Along with the family entourage, there are the daily, and nightly, calls from my mother-in-law's "projects." (This is the word that the rest of the family uses when referring to these women.) My mother- in-law has always been a magnet for those people, particularly elderly women, that are alone in the world. She seems to have a built-in sensor for those that are looking for a little human kindness and compassion. She takes these people to their doctors appointments, visits them, and most importantly, just listens. Oftentimes, you used to hear her on the phone, murmuring soothing and empathetic phrases to her little old ladies. "You poor thing." She would say, "Well, you have every right to be upset." "That darn doctor." "I'm sorry." "Well, thanks for calling, you made my day." My mother-in-law is a saint. A martyr too, but definitely a saint as well.

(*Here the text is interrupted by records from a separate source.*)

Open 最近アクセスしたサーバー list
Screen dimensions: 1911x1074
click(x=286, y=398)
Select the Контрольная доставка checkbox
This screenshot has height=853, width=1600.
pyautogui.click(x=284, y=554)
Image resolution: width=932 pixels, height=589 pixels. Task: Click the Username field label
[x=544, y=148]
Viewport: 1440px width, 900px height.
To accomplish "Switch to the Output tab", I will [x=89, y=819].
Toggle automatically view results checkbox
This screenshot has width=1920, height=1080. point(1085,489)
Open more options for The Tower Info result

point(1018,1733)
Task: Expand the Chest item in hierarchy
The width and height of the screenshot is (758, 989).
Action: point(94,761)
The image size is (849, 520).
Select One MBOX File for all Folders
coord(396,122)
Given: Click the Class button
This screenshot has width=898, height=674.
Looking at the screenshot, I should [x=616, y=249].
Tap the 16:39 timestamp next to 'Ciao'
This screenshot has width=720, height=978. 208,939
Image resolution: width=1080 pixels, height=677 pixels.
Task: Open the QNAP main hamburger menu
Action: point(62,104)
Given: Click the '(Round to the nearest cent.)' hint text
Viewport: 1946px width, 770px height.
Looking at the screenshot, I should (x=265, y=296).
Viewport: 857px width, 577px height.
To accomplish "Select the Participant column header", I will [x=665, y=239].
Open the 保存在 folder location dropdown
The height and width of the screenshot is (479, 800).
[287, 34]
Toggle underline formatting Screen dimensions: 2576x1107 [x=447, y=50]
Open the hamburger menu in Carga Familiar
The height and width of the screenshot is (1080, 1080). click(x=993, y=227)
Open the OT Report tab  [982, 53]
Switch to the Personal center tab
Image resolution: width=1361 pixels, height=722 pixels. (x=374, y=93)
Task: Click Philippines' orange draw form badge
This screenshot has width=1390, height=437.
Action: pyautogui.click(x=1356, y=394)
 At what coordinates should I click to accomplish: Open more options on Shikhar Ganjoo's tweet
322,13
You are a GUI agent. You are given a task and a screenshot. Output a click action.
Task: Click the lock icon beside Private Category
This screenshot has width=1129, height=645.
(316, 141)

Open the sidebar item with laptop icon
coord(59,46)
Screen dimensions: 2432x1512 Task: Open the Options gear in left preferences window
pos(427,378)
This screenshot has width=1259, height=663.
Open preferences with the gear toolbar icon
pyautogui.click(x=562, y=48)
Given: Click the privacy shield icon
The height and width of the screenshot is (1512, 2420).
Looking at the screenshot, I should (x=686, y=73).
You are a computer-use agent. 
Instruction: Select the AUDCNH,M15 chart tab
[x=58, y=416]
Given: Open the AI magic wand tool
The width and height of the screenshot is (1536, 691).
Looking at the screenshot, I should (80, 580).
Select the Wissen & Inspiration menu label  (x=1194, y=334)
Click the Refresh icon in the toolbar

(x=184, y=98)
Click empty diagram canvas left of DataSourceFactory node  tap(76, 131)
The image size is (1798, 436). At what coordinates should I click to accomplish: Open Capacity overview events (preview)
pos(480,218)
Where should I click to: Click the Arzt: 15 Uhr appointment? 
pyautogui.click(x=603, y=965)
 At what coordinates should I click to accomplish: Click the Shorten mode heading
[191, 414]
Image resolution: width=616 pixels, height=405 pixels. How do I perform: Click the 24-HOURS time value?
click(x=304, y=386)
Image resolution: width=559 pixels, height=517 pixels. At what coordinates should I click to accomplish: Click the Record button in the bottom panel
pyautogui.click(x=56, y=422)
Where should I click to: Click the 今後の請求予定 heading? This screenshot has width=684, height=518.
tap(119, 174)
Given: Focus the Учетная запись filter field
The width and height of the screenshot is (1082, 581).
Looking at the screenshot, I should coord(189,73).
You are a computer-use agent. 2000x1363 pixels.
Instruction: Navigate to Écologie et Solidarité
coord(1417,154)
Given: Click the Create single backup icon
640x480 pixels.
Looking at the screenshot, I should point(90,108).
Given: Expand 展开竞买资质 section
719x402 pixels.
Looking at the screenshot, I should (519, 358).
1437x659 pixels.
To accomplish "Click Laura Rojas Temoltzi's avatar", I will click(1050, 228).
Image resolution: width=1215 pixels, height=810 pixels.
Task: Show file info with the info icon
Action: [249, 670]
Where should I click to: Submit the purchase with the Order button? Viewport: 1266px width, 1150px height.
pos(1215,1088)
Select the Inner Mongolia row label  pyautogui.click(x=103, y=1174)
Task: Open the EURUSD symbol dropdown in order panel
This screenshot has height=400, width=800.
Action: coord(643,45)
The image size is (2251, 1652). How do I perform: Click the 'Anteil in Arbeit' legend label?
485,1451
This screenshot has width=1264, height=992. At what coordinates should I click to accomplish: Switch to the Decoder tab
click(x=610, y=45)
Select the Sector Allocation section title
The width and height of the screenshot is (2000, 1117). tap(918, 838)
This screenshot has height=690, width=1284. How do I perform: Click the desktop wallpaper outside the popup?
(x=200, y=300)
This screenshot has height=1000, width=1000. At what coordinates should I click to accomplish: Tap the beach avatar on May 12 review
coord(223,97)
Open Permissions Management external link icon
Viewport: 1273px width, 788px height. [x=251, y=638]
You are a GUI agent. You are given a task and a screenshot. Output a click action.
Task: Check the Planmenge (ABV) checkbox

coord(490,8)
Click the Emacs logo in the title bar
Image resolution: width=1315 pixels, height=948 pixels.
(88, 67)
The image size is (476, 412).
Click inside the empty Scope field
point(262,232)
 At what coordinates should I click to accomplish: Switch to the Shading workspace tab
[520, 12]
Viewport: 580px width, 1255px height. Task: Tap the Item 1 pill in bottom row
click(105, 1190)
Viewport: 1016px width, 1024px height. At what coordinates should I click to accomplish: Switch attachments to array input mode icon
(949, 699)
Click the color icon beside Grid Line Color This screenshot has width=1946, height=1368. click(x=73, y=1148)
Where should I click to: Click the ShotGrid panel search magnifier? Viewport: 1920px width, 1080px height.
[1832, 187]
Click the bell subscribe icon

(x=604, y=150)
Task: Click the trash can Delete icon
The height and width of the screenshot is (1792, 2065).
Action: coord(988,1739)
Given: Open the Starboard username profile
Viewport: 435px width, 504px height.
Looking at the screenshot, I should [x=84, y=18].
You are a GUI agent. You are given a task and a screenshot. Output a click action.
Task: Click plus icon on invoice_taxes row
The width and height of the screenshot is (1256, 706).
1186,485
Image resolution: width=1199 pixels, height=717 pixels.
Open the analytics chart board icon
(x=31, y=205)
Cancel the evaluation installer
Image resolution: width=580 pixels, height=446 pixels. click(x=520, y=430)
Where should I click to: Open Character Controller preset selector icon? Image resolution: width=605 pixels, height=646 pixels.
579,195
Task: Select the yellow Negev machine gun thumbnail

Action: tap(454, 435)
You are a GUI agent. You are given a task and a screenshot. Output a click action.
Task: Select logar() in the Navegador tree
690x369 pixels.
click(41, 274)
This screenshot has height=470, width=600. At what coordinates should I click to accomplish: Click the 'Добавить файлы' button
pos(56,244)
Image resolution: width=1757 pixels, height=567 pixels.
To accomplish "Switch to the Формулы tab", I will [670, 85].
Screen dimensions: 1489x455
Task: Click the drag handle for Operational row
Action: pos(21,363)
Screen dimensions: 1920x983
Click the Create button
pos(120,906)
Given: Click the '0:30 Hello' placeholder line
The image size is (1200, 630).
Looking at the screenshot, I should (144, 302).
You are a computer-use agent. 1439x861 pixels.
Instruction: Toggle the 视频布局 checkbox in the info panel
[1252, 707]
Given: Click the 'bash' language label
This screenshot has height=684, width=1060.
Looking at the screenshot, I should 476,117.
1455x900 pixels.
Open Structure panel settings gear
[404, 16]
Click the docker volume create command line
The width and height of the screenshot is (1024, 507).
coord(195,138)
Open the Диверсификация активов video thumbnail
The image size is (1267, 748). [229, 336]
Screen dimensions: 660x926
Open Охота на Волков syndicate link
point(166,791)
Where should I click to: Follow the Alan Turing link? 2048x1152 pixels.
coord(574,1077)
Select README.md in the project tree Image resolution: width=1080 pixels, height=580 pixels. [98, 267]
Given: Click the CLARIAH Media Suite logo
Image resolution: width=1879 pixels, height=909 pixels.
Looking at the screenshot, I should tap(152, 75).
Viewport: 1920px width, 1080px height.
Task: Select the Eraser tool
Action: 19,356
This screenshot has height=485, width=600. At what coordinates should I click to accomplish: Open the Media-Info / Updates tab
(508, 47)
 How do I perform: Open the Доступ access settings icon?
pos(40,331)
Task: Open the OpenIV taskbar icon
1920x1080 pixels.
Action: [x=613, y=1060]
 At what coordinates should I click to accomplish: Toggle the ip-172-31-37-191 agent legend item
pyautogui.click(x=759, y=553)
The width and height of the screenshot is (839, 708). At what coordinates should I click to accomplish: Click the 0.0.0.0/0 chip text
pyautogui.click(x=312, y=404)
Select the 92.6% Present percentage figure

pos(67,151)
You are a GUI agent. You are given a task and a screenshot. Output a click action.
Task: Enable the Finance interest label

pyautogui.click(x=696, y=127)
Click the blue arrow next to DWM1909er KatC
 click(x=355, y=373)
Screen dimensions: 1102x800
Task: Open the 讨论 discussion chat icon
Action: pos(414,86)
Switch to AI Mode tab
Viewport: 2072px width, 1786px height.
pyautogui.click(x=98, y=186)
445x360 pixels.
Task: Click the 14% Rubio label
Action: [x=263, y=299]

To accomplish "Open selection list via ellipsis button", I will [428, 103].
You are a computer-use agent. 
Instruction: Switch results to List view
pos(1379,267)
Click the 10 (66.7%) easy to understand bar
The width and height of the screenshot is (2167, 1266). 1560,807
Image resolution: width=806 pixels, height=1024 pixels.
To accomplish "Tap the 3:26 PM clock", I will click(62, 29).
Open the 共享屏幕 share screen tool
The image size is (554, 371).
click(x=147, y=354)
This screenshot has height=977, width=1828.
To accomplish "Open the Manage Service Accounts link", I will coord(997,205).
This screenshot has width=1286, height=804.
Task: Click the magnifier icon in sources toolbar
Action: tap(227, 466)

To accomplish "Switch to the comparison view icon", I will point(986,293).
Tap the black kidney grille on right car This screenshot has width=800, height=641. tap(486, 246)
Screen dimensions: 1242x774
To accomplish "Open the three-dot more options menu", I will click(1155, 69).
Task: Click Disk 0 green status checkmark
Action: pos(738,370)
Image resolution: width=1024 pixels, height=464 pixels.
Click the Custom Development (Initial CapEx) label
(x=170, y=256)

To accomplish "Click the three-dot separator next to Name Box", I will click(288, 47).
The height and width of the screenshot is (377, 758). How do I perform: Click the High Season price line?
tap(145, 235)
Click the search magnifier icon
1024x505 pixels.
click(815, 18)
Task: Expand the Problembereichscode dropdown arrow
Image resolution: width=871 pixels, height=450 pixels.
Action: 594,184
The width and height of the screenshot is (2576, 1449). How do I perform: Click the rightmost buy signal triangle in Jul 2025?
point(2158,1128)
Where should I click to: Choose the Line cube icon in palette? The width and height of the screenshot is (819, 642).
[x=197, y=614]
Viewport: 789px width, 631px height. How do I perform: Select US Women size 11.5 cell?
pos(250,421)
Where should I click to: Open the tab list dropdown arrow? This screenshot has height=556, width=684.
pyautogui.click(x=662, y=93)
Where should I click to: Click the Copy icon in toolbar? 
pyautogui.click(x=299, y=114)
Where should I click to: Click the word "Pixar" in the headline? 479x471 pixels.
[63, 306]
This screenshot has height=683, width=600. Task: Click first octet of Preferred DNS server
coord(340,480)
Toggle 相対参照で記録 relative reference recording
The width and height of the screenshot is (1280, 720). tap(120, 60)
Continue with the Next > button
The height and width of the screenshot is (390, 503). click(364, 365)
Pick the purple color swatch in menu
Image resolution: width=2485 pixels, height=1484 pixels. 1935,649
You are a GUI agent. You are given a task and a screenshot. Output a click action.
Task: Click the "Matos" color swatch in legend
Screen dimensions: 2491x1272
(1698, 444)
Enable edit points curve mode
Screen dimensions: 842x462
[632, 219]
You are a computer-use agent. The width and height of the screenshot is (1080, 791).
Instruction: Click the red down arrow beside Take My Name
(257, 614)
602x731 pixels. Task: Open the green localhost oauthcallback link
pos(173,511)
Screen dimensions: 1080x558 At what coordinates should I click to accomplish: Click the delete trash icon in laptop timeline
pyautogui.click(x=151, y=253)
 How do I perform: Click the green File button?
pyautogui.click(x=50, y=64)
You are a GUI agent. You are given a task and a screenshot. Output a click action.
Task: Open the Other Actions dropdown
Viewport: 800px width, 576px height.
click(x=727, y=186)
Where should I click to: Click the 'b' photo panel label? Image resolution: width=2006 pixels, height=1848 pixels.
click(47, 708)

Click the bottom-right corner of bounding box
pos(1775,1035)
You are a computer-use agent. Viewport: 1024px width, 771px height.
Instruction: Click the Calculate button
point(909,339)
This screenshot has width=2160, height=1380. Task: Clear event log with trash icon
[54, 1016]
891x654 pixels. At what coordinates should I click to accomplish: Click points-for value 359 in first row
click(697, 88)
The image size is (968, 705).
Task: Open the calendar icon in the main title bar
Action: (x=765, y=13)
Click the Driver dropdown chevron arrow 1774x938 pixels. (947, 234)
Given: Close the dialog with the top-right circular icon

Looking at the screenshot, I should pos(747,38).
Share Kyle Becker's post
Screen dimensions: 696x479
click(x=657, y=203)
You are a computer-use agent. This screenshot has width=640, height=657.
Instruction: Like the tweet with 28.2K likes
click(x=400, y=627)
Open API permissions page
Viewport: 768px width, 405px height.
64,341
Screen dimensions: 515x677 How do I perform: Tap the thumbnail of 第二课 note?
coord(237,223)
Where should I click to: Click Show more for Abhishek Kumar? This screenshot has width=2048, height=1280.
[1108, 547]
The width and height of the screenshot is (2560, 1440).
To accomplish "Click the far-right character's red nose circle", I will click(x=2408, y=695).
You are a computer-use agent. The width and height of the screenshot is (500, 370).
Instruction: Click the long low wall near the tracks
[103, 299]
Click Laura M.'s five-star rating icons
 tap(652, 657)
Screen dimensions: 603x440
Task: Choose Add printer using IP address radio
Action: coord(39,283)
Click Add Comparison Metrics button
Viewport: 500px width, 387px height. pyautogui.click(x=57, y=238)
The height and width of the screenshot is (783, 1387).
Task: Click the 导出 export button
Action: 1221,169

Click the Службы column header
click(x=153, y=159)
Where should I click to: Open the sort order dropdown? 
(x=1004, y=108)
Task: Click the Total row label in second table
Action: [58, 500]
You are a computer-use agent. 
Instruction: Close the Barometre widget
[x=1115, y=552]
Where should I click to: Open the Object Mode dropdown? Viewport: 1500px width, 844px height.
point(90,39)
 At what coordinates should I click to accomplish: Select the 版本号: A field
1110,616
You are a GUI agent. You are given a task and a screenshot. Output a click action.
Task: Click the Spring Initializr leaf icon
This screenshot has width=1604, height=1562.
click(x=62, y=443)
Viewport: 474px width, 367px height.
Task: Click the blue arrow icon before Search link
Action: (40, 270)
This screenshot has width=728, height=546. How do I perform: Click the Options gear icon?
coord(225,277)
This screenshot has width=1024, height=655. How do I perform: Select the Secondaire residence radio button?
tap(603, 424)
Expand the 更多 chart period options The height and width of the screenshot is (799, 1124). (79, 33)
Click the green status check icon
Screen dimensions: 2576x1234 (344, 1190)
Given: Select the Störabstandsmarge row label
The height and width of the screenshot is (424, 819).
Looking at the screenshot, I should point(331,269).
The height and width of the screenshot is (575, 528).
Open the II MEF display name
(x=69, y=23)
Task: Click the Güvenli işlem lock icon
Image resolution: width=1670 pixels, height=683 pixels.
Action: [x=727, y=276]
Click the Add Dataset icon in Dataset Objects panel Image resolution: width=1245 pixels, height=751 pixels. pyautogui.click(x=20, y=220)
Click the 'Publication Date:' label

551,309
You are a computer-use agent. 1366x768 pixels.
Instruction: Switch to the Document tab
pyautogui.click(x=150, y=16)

One or two of these projects call every day. They just want to hear that she will be cured. They want to know that the treatment "worked." I don't want to be the one to say that the doctors were pretty definitive about the fact that this is a palliative treatment. That this will not get rid of the cancer, but, we hope, shrink the size of the tumor so that she can eat solids again, so that she can speak without sounding like she has a frog, excuse me, a tumor, in her throat. So every night, I (or my husband) say the same thing. "We won't know for some time the effects of the treatment." "Well she's really tired and feels pretty crummy. She has a sore throat, so wait a day or two to call her." I know I can't wait to get off the phone every time, but I try to be patient and not sound like it. I don't think I am always successful, but I figure it's the least I can do for my mother-in-law.
I guess that's it for now. Writing a bitchy blog is probably better than taking it out on one's family.
The entourage went home to my in-law's house for few days, but the doctors would really like my mother-in-law to be closer to a hospital and medical facilities, so that the doctors can keep in eye on how the tumor is sluffing off. It is possible it could sluff into her throat and choke her. That would be very bad.
Okay. It's time to get recharged for the next round.